## Activity A
In the answer about cancer, what name is given to the natural cell death pathway?
## Activity B
Write out the passage of the cancer answer starting at "Cancer is a" and ending at "really long thumb!".
#### Extract provided
• Question: whats the main reason of cancer

    Asked by happyfeet to Enda, Jean, Kate, Kev, Tim on 17 Nov 2012.
    • Photo: Tim Downing

      Tim Downing answered on 17 Nov 2012:


      Hi Happyfeet,

      Cancer is a broad set of many diseases in which the body’s cell grow in an unregulated manner. Normally cell growth is determined by the body and the cells all communicate with one another so that they grow with a defined plan. For example, this is how your body knows to make four and not just three fingers on each hand, and then to make your thumb a bit shorter – imagine if you had a really long thumb!

      So cell grow is highly regulated and so when cells ignore these instructions, cancer may develop. The origin for ignoring the growth plan is in mutations in our DNA. We all get mutations in our cells, this is a natural occurrence. Normally, proteins in our cells detect this and the mutations are repaired. If the mutations are very bad, then the cell has a second plan – it will kill itself because it knows it is malfunctioning. Again, this natural process is designed to prevent cells living too long. For example, during foetal development in the womb, the fingers on hands are webbed like ducks’ feet before becoming separate into individual fingers. The foetus (baby before it is born) does this by telling all the cells in the webbed part between the fingers to die. It would be tricky to type if it didn’t!

      So we have two major factors: malfunctions in DNA repair, and then a problem with the natural cell death pathway (“apoptosis”). This doesn’t means these cells will become cancerous, but it means that they are unregulated by the body. Because the other normal cells may not realise this, the unregulated cells could then be allowed to divide and grow in an uncontrolled manner, leading to cancer.
########
#### Provided material
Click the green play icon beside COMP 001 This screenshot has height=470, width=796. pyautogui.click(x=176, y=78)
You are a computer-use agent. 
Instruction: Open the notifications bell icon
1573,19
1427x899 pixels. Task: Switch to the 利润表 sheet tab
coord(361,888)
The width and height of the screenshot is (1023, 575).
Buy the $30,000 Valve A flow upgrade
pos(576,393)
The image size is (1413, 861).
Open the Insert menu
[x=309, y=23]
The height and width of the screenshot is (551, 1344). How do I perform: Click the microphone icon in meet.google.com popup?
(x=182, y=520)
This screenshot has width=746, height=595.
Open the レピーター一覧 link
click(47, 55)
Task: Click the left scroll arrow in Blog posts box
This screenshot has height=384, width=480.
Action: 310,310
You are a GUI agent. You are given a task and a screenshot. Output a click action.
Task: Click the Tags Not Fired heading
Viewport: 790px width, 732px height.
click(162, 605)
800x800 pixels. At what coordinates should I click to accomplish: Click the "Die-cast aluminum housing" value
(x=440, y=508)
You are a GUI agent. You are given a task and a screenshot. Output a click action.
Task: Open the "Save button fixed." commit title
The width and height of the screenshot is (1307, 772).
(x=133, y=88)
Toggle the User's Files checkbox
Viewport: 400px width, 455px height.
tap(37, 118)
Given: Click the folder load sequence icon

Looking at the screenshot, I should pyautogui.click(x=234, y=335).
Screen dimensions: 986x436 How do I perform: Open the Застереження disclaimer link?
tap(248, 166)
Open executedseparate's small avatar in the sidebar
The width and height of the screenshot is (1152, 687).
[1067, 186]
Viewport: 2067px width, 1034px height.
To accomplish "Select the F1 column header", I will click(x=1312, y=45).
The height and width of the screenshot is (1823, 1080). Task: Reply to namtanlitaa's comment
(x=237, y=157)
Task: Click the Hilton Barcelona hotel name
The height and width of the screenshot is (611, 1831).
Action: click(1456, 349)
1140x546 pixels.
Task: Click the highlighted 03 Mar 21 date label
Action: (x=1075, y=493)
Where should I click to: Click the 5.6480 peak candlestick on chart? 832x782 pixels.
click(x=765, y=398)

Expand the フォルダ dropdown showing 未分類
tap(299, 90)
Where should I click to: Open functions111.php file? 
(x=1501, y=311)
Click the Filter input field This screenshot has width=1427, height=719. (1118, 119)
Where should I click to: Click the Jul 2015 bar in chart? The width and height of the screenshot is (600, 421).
########
## Task response A
Apoptosis.

## Task response B
Cancer is a broad set of many diseases in which the body’s cell grow in an unregulated manner. Normally cell growth is determined by the body and the cells all communicate with one another so that they grow with a defined plan. For example, this is how your body knows to make four and not just three fingers on each hand, and then to make your thumb a bit shorter – imagine if you had a really long thumb!